Directive:
Reproduce the lines of the material below word for word, beginning with the line that contains "This screenshot has width=643, height=358." and continuing through the line that contains "Action: click(x=653, y=82)", with both of those lines included.

(Records of locating words and elements)
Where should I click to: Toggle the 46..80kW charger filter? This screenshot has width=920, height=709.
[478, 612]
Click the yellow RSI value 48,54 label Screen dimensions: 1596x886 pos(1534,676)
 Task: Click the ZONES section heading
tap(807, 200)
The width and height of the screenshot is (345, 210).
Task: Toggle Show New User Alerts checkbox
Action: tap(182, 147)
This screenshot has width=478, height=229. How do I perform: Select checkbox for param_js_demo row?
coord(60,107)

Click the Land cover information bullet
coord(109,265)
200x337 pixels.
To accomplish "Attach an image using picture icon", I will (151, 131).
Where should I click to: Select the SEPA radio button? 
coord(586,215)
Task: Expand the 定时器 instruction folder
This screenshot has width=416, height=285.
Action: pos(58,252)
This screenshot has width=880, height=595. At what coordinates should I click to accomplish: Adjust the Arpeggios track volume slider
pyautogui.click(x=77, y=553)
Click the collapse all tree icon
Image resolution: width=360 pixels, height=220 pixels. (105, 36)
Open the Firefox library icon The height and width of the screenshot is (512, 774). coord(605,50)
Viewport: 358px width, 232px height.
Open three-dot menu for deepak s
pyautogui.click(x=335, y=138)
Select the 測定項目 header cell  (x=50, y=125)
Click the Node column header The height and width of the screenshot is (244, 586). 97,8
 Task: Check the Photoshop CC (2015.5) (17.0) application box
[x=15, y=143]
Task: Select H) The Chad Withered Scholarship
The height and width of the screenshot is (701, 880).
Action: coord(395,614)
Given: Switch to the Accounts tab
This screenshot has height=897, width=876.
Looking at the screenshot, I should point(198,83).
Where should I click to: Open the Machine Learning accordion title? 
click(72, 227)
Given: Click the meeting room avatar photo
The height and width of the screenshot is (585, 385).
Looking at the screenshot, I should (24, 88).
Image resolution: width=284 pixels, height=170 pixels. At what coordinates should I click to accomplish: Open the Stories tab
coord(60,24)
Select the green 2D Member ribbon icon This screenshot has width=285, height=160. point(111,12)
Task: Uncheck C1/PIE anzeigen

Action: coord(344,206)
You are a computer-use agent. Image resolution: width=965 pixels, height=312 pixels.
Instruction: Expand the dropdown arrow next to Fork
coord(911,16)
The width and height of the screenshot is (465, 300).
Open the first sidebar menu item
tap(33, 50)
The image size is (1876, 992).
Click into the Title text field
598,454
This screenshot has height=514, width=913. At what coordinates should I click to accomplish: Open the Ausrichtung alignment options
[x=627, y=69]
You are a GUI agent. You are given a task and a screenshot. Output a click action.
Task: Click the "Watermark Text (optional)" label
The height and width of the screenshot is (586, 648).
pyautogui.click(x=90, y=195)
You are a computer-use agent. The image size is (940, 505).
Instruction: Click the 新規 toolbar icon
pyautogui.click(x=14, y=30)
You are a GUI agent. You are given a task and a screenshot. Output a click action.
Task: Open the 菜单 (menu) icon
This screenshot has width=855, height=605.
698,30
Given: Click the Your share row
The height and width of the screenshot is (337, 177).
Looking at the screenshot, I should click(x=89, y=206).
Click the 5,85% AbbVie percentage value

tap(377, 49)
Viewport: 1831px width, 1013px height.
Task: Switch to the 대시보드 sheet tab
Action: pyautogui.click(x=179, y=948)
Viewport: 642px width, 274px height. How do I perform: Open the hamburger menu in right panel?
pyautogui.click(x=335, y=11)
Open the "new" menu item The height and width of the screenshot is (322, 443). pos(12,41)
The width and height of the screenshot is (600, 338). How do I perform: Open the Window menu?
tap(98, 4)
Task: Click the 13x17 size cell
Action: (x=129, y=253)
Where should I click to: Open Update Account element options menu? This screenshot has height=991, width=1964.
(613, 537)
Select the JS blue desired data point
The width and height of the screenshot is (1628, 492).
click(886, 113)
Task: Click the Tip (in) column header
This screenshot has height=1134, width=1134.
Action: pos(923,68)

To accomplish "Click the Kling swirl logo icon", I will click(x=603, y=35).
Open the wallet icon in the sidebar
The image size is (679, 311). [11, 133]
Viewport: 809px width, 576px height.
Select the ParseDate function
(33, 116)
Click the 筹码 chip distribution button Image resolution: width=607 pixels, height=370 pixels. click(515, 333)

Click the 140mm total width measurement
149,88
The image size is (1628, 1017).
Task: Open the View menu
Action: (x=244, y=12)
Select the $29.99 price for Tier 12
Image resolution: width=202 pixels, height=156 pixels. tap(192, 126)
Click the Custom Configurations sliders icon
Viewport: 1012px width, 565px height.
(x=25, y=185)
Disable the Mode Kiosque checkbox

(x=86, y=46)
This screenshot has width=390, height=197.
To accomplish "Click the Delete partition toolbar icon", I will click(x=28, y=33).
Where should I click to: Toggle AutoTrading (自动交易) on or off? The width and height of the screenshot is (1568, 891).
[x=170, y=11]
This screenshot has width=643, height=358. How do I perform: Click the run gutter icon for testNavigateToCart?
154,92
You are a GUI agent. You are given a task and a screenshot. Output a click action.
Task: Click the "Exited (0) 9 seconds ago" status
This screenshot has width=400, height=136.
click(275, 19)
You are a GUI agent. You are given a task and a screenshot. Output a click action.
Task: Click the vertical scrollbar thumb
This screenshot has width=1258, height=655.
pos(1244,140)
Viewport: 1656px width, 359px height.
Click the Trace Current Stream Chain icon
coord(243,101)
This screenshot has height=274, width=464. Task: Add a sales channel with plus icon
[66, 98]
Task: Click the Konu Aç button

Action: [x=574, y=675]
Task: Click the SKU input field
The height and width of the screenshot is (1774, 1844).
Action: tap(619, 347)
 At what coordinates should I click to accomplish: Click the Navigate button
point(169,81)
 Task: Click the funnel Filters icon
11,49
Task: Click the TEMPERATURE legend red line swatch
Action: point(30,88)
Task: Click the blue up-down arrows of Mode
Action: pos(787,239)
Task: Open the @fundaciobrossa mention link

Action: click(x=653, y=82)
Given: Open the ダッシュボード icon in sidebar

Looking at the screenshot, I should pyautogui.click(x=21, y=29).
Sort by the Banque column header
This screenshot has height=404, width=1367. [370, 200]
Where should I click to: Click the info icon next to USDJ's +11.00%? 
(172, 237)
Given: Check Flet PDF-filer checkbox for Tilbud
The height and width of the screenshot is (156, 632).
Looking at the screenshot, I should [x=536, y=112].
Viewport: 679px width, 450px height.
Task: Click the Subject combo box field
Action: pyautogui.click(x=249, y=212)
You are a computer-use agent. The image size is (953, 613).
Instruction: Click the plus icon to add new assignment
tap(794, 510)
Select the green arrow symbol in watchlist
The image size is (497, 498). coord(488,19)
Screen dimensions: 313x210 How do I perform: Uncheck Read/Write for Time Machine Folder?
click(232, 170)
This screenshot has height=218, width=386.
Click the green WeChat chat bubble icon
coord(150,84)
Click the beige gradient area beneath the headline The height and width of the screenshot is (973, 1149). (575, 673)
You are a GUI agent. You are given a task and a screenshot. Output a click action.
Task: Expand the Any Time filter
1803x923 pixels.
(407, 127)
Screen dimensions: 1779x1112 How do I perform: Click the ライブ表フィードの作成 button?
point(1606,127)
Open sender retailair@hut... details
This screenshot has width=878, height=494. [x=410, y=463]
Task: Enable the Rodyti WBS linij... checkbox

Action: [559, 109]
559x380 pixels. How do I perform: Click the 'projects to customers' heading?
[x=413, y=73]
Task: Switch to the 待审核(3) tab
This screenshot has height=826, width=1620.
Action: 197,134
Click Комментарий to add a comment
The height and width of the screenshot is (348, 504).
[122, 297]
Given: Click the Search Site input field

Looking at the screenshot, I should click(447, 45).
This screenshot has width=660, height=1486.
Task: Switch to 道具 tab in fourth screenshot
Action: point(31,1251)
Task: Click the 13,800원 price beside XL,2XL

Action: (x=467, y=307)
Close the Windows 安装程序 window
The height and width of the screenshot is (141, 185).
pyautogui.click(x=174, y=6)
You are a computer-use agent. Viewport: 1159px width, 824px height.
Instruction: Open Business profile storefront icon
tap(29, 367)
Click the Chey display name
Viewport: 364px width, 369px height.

Complete output:
This screenshot has width=643, height=358. How do I perform: Click the run gutter icon for testNavigateToCart?
154,92
You are a GUI agent. You are given a task and a screenshot. Output a click action.
Task: Click the "Exited (0) 9 seconds ago" status
This screenshot has width=400, height=136.
click(275, 19)
You are a GUI agent. You are given a task and a screenshot. Output a click action.
Task: Click the vertical scrollbar thumb
This screenshot has width=1258, height=655.
pos(1244,140)
Viewport: 1656px width, 359px height.
Click the Trace Current Stream Chain icon
coord(243,101)
This screenshot has height=274, width=464. Task: Add a sales channel with plus icon
[66, 98]
Task: Click the Konu Aç button

Action: [x=574, y=675]
Task: Click the SKU input field
The height and width of the screenshot is (1774, 1844).
Action: tap(619, 347)
 At what coordinates should I click to accomplish: Click the Navigate button
point(169,81)
 Task: Click the funnel Filters icon
11,49
Task: Click the TEMPERATURE legend red line swatch
Action: point(30,88)
Task: Click the blue up-down arrows of Mode
Action: pos(787,239)
Task: Open the @fundaciobrossa mention link

Action: click(x=653, y=82)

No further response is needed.